A circular economy is a systems-level alternative to the conventional linear "take-make-dispose" model. Instead of extracting resources, making products and discarding them as waste, it keeps materials circulating in the economy for as long as possible at their highest value. As articulated by the Ellen MacArthur Foundation, it rests on three design-driven principles: eliminate waste and pollution, circulate products and materials (through reuse, repair, refurbishment, remanufacture and, as a last resort, recycling), and regenerate nature.

The model is often visualised through the "butterfly diagram", which separates two material flows: a technical cycle for durable, non-biodegradable products (kept in use via maintenance and recycling) and a biological cycle for biodegradable materials (returned safely to the soil to regenerate ecosystems).
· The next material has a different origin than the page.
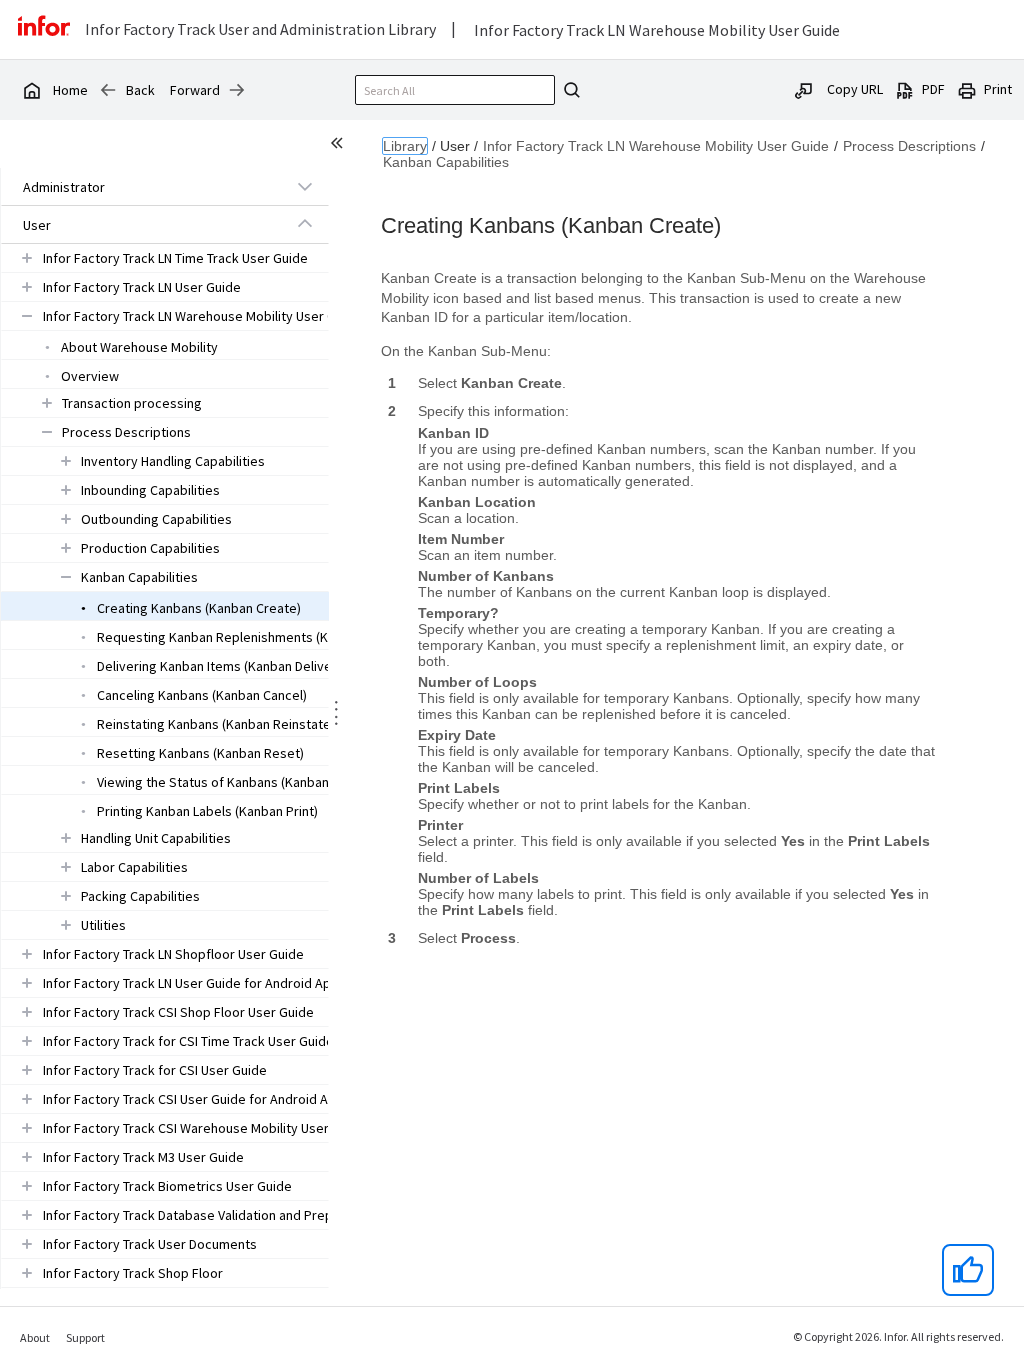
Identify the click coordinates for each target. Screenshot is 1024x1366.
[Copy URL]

Linear vs Circular Economy

FeatureLinear EconomyCircular Economy
Resource flowTake → make → disposeReduce → reuse → recycle → regenerate
End-of-lifeWaste/landfillResource for the next cycle
Design focusSingle useDurability, repairability, recyclability
Resource useVirgin materialsRecovered/secondary materials
OutcomeWaste and emissionsResource efficiency, lower emissions

Significance for India

For a resource-constrained, import-dependent economy, circularity reduces pressure on virgin materials and critical minerals while cutting waste and emissions. A 2016 study by the Ellen MacArthur Foundation and UNCTAD estimated that circular-economy approaches could create around US$218 billion of additional annual value for India by 2030, rising to about US$624 billion by 2050, alongside greenhouse-gas reductions of roughly 23% by 2030 and 44% by 2050 (relative to the current development path). It also supports green jobs, waste-to-wealth livelihoods and reduced reliance on imported raw materials.

Current Status in India (as of 2026)

India has anchored circularity in its waste-management framework, chiefly through Extended Producer Responsibility (EPR) — making producers, importers and brand owners responsible for end-of-life management. Key measures notified in 2022 by the Ministry of Environment, Forest and Climate Change include:

  • Guidelines on EPR for Plastic Packaging (issued 16 February 2022), with mandatory recycling, reuse and recycled-content targets, alongside the ban on identified single-use plastics.
  • Battery Waste Management Rules, 2022 (notified August 2022), mandating recovery and reuse of materials and prohibiting landfilling/incineration of waste batteries.
  • E-Waste (Management) Rules, 2022 (notified November 2022), expanding covered items from 21 to 106 and setting recycling targets rising from 60% (FY 2023-24) to 80% (FY 2027-28).

EPR registration and compliance are managed through Central Pollution Control Board (CPCB) online portals.

UPSC Angle

Expect Prelims questions distinguishing linear from circular models, on EPR, and on the 2022 plastic/battery/e-waste rules. For Mains GS3, link circularity to waste management, pollution control, resource efficiency, critical-mineral security and sustainable development — a strong, current value-addition in answers on the environment-economy interface.